Interestingly, people hear the word ‘bacteria’ and it freaks them out, but it’s usually lactic acid bacteria that shows up in beer, which is what is in yogurt. This bacteria is sometimes used to purposely make sour beers. The human body functions well with these bacteria so a lot of them are good and necessary for digestion, but they don’t necessarily make good flavors in beer. The cool thing is there are no pathogens that will grow in beer, which means a bacteria that will make you sick. So beer is actually safer to drink than water because no pathogens will grow in beer, but they will grow in water.

BM: What exactly does this do to a batch of beer?

MP: Bacteria can cause a secondary fermentation in beer. The initial fermentation is designed to only be with pure culture yeast because it’s imparting certain characteristics to the beer. Bacteria can get in there and some of them can cause a secondary fermentation and the byproducts of those fermentations can affect flavor. For example, lactobacillus would give you a lactic acid taste, so it actually makes the beer more tart. Pediococcus can make the beer taste of diacetyl, which gives it a buttery flavor. Acetic acid bacteria would give you a vinegar-like taste. Those are three common spoilage bacteria.
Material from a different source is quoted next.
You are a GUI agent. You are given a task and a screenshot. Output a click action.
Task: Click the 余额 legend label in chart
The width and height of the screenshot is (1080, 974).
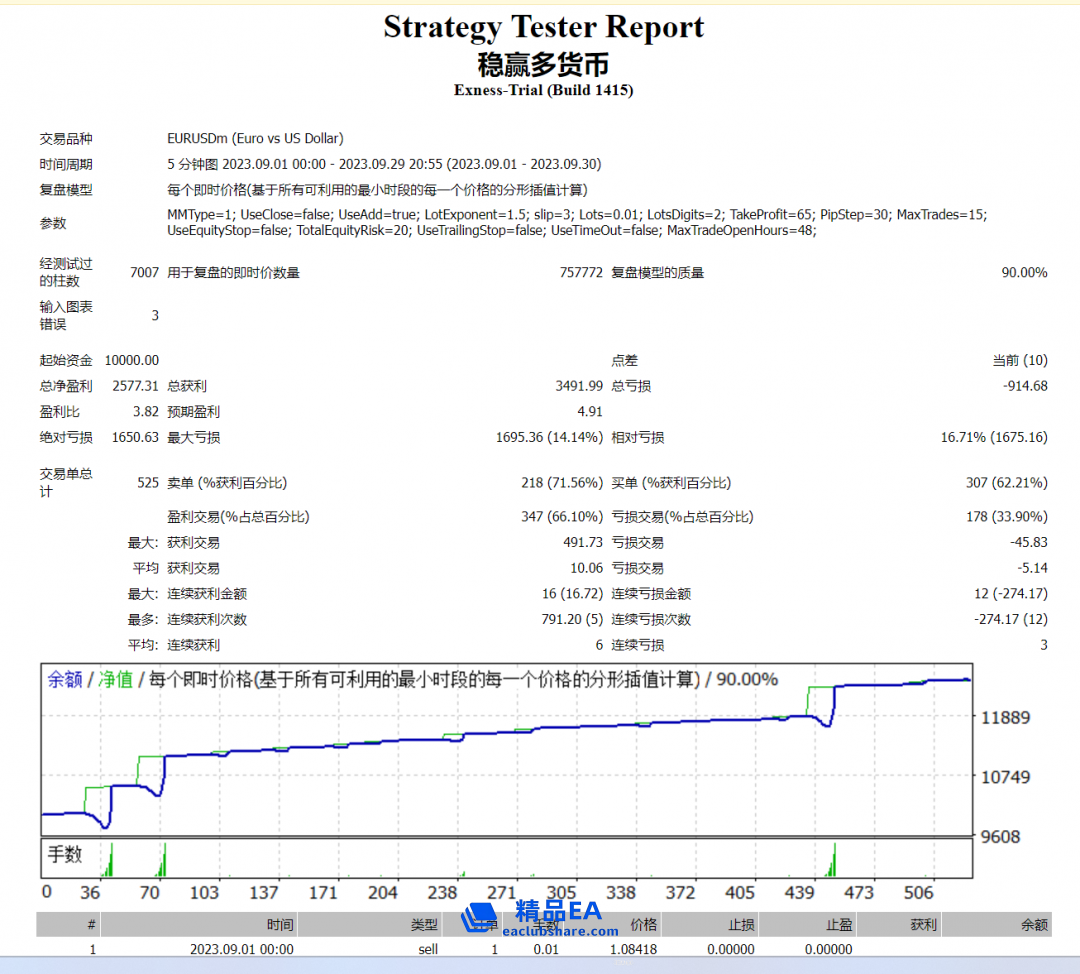pos(65,680)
BM: How can you detect bacterial spoilage in brewing beer?

MP: The most likely way you’re going to pick up bacteria in a beer is through an off taste or smell. Then, it can be detected with a microscope by looking at the yeast in the beer or in any beer sediment with a microscope or culture plate. It can also usually be detected by a cloudiness in the beer. If you want to get really technical, you can actually take the beer and put it in on a bacteria culture plate and grow it and see what you have.

BM: What steps can you take to prevent bacterial spoilage in brewing?

MP: The best prevention is good housekeeping. You have to make sure that you get a good boil in your brew kettle to be sure that you’re sterilizing your wort before fermentation. From that point, you try to maintain a sterile environment for everywhere you move the beer, from the cooler to the fermentation to bright beer tank, to the keg. Every time you move it, you have to be very careful to do in a sanitary way. We usually do that by cleaning all the lines and vessels with chemicals or hot water or both.

Other ways to prevent spoilage include controlling pH level of the beer as you’re making it because you can inhibit certain types of bacteria by having a certain pH level. For example, if you have an acidic brewing water, then usually many harmful bacteria will not thrive in that acidic environment.

BM: If a brewer believes in non-filtered beer, what should they do to prevent bacterial spoilage?

MP: It’s kind of all of the above, but then you also have to be careful to not create an environment where you would get a secondary fermentation. So the best way is to keep the beer cold. Beer that’s kept cold has a much longer shelf life than beer that’s kept at room temp, and that has a longer shelf life than beer that’s kept warm. At 40 degrees or lower, the beer can be good for up to year. With unfiltered beer, you can’t guarantee you won’t get a second fermentation but you can avoid them by keeping the beer cold, because most beer spoilage bacteria are hindered by low temperatures.

 

Photo: Mark Phipps, the technical director of Alltech Lexington & Distilling Company at the Alltech REBELation Brewing and Distilling Session.